Esta crónica la escribe alguien que no creció con el Día de Muertos. En otros países de América Latina la fecha existe, pero no así, no con esta forma. La primera vez que lo vivimos en el Centro de la Ciudad de México entendimos por qué la gente lo espera todo el año, y lo contamos tal cual pasó: fuimos en grupo a la Ofrenda Monumental del Zócalo, maquillados de catrina y catrín, sin tener idea de en qué nos estábamos metiendo.
La noche empieza antes de salir
Arrancamos pintándonos la cara mitad calavera en un restaurante, cada quien de su lado del espejo. Hay algo raro y bonito en sentarte a que te pinten mientras ves al de al lado transformarse igual: con la mitad de la cara pintada ya se sentía que la noche iba a ser distinta a cualquier salida normal. Si vas a maquillarte, hazlo antes de llegar al Centro; los puestos de maquillaje cerca del Zócalo se llenan rápido y las filas son largas.
La Ofrenda Monumental: ninguna foto te prepara
Lo decimos con conocimiento de causa, porque llegamos habiendo visto decenas de fotos: la escala real no se parece a nada. Una estructura enorme cubierta de cempasúchil, con máscaras, esqueletos y símbolos prehispánicos colgando entre los andamios, reflejada en un espejo de agua frente a Palacio Nacional. Caminar alrededor del agua, con las flores flotando en la superficie, fue el primer momento de la noche en que sacamos el celular sin pensarlo. No fue el último.
Alrededor de la estructura principal hay escenas independientes igual de trabajadas: esqueletos vestidos de gala entre montañas de cempasúchil naranja, uno con sombrero de charro, otro con un pez enorme flotando encima como si nadara en el aire. Cada figura cuenta una historia y se nota el trabajo de meses. Nos quedamos un buen rato solo caminando entre ellas buscando el mejor ángulo.

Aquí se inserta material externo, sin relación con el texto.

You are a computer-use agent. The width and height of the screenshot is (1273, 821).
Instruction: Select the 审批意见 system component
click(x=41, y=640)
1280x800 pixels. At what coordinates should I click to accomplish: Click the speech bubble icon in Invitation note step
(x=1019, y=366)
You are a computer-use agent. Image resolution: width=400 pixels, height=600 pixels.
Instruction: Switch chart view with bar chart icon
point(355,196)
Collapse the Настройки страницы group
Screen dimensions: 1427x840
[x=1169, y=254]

No te quedes en el Zócalo: camina Madero
El error común es ver la ofrenda y dar la vuelta. Saliendo del Zócalo hacia el Centro, las fachadas coloniales de toda la calle se cubren de proyecciones y figuras de luces: parejas de esqueletos bailando, calaveras gigantes con flores, todo sincronizado sobre edificios de siglos. Caminar ese corredor entre la marea de gente disfrazada se siente como estar dentro de un desfile sin que haya desfile. Y en algún punto del camino, con el maquillaje completo, dejamos de sentirnos turistas mirando algo ajeno. Por un rato fuimos parte de la fiesta. Eso no lo logra casi ningún evento en el mundo.

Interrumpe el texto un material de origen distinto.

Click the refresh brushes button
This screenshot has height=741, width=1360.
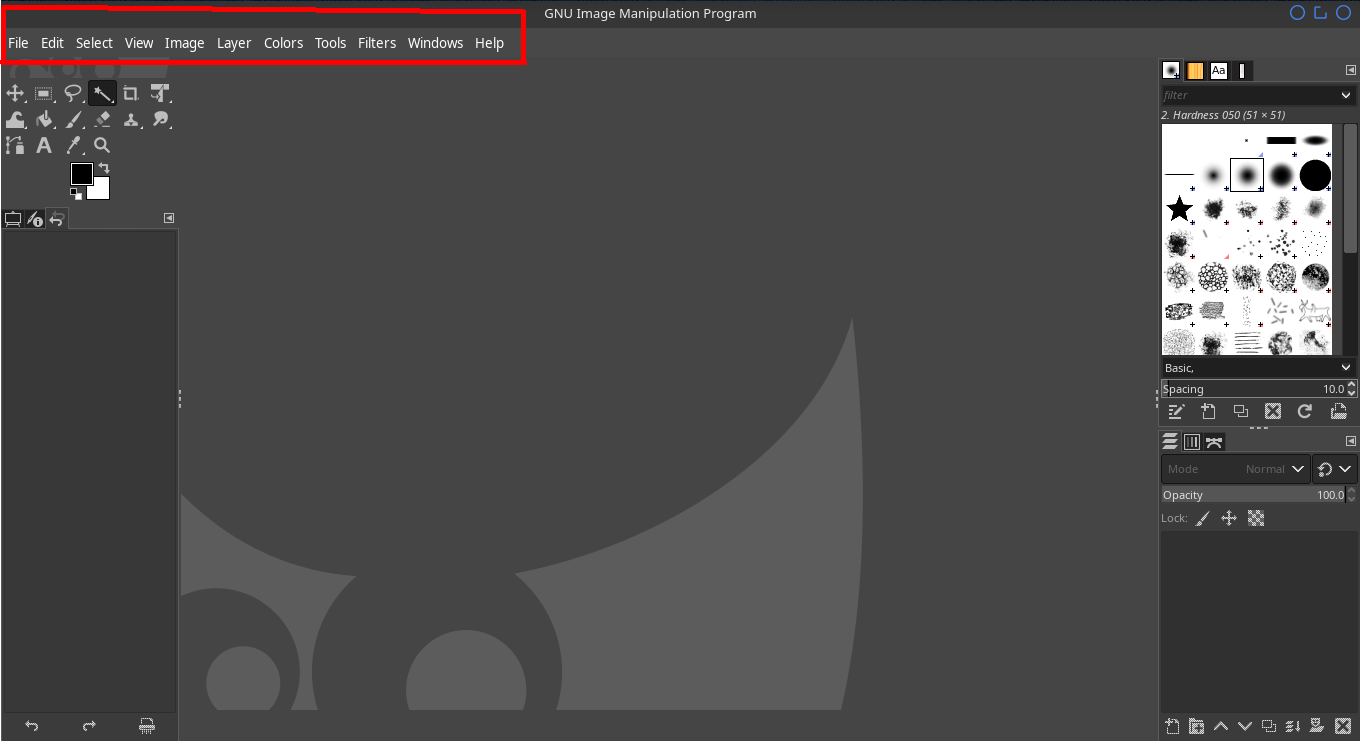(x=1304, y=411)
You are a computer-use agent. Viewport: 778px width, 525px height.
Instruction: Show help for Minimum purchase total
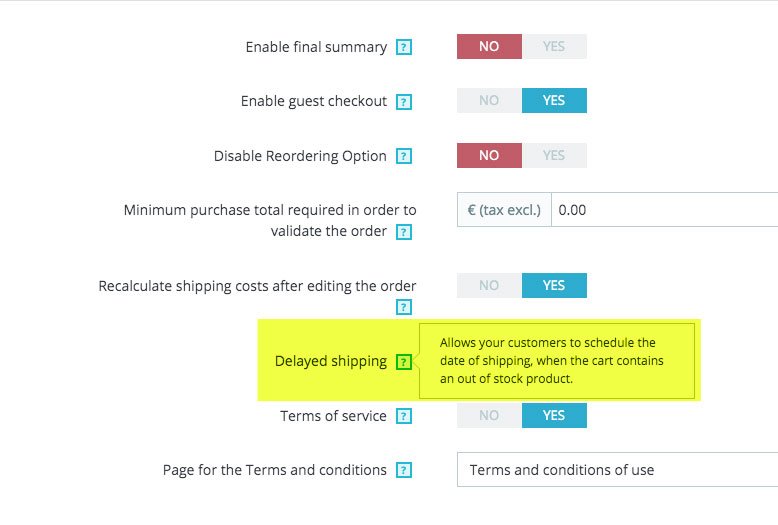(x=404, y=232)
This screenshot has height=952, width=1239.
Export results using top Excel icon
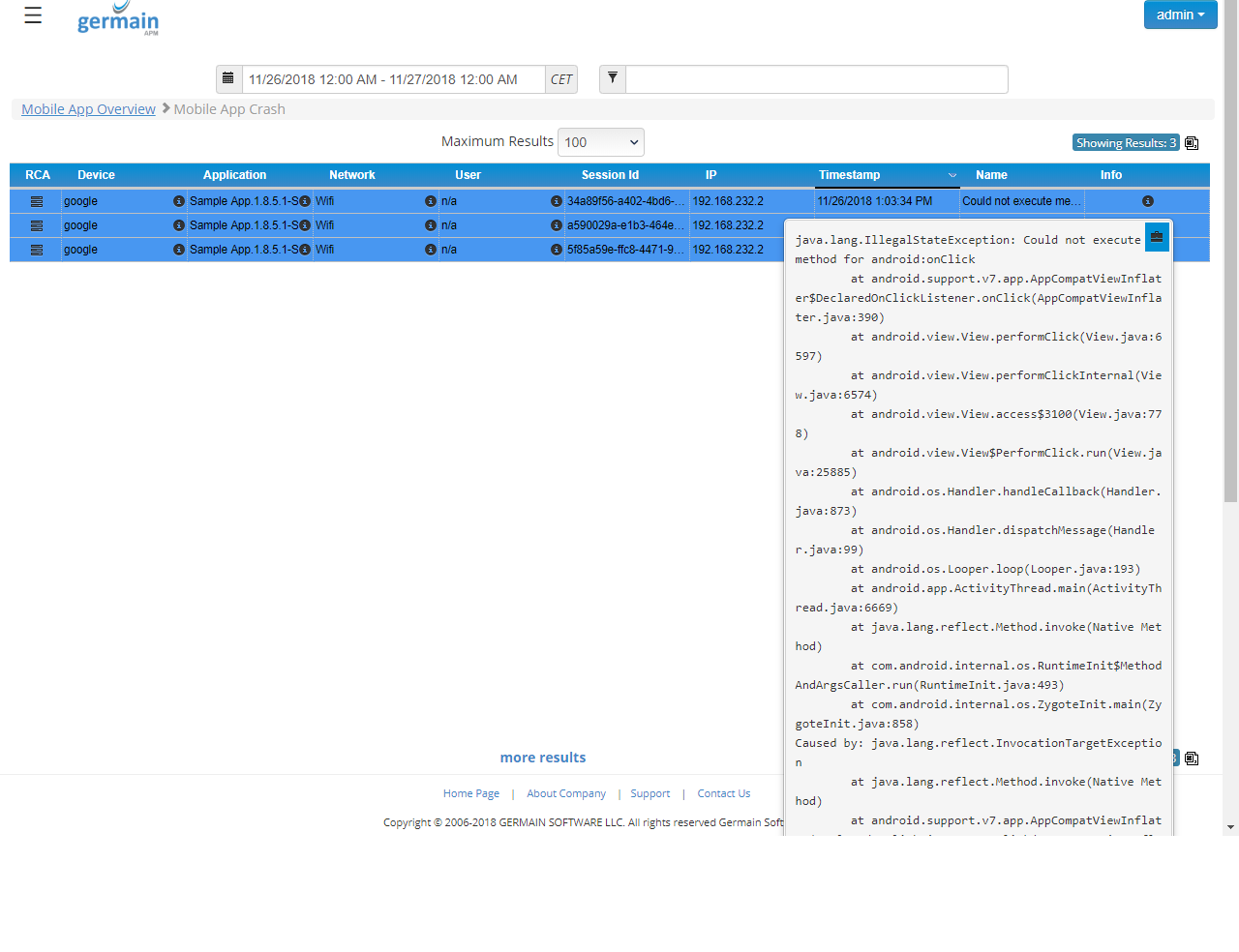pyautogui.click(x=1192, y=143)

Los consejos que nos hubieran servido
Ve con tiempo de sobra: entre el Zócalo y Madero hay tramos larguísimos donde la multitud avanza a un solo paso, lento. Cuida tus pertenencias, porque es de los momentos del año con más aglomeración en el Centro. Lleva batería extra en el celular, y créenos que la vas a usar. Y si puedes elegir horario, la ofrenda de noche es otra cosa: las luces y el espejo de agua trabajan a su favor.

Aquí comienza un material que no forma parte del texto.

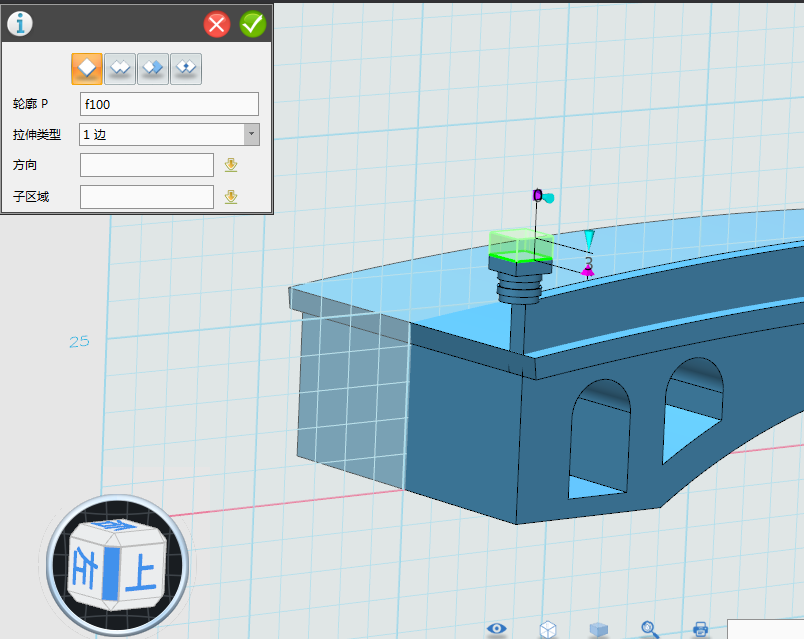Image resolution: width=804 pixels, height=639 pixels.
Task: Click the magnifier zoom icon in bottom bar
Action: tap(650, 629)
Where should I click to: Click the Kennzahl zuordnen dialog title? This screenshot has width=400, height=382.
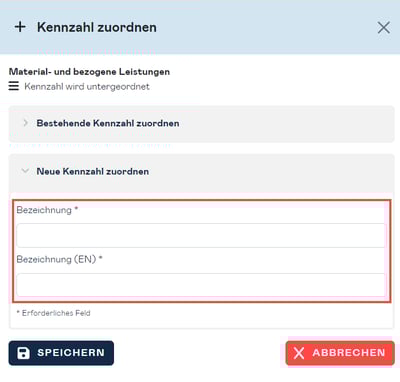(x=97, y=27)
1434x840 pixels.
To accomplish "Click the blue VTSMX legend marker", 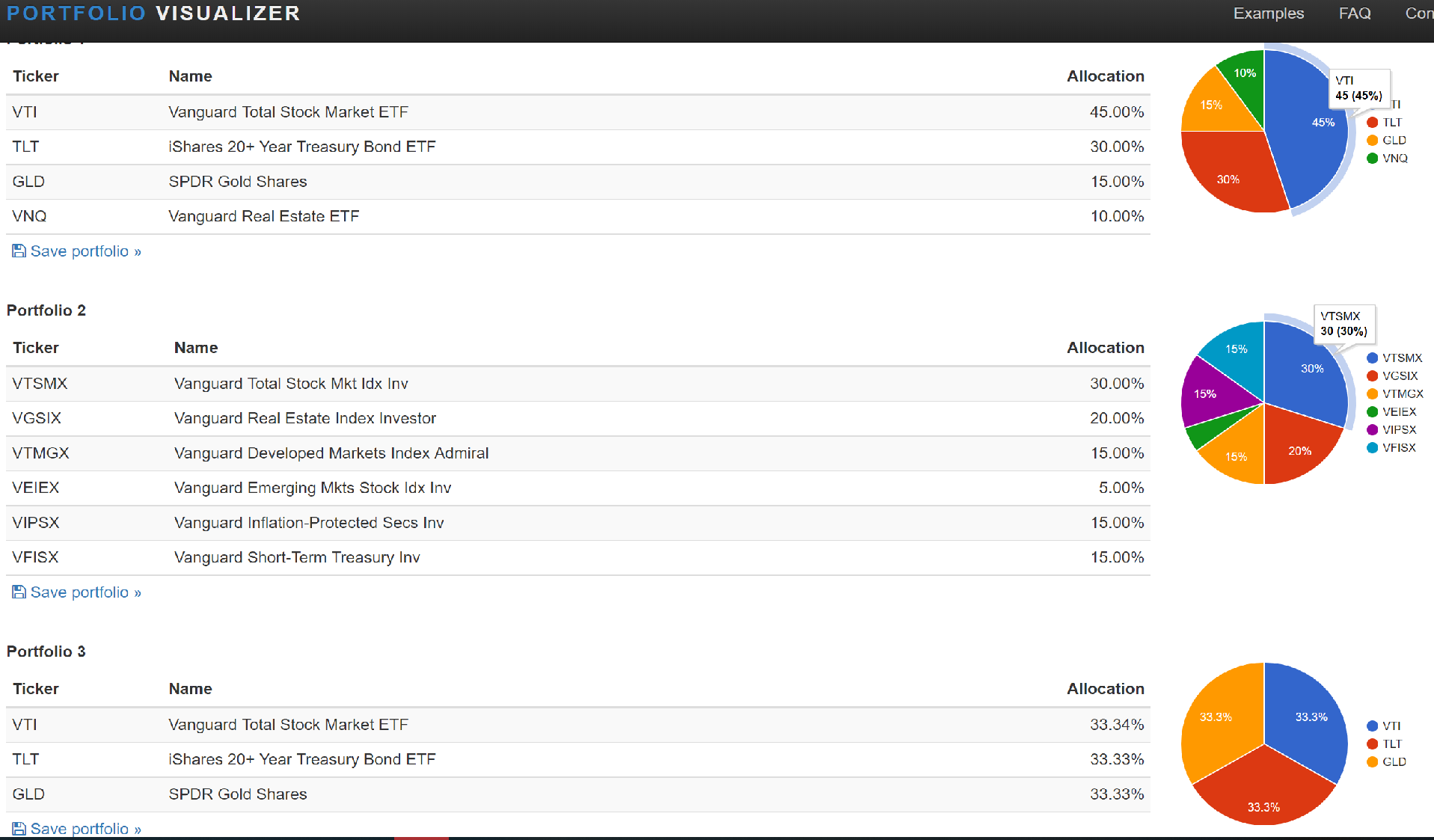I will pos(1372,358).
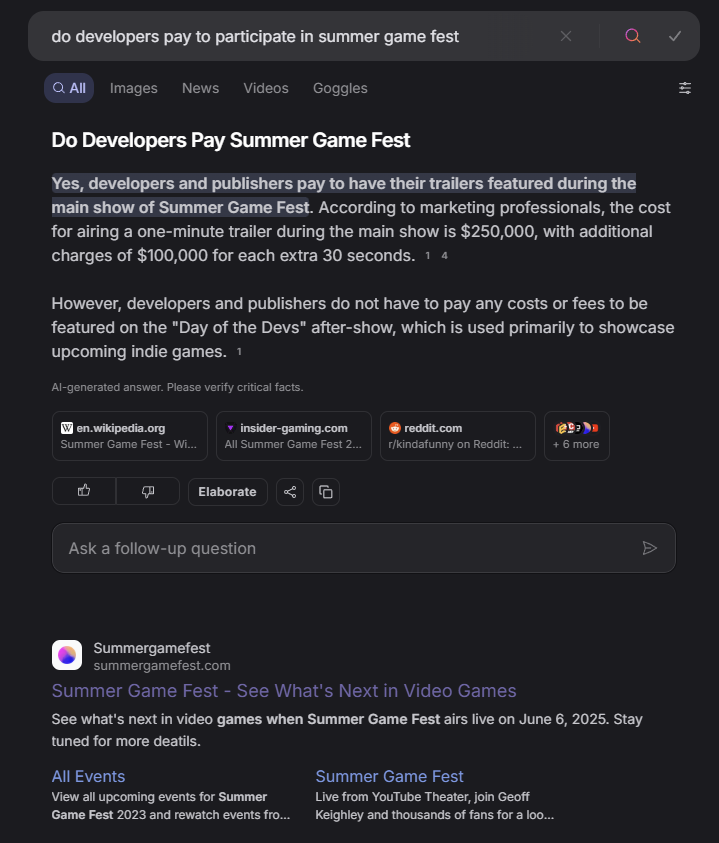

Por qué 2026 se planea desde agosto
Tres razones juntas. El 1 y 2 de noviembre caen domingo y lunes, así que hay puente y la ciudad recibirá visitantes de todo el país. La ofrenda suele montarse desde los últimos días de octubre, con lo que el plan admite fechas flexibles. Y este año el Gran Premio de México corre en esas mismas fechas, lo que significa hoteles del Centro, Roma y Condesa volando con semanas de anticipación. Si el plan es venir, agosto no es demasiado pronto para amarrar hospedaje; es el momento exacto.
Los eventos de la temporada se van sumando a la agenda de octubre y la agenda de noviembre, y buena parte de lo que rodea al Día de Muertos no cuesta un peso: la lista viva está en eventos gratis en CDMX. Maquillado o sin maquillar, si nunca lo has vivido, este es el año para hacerlo.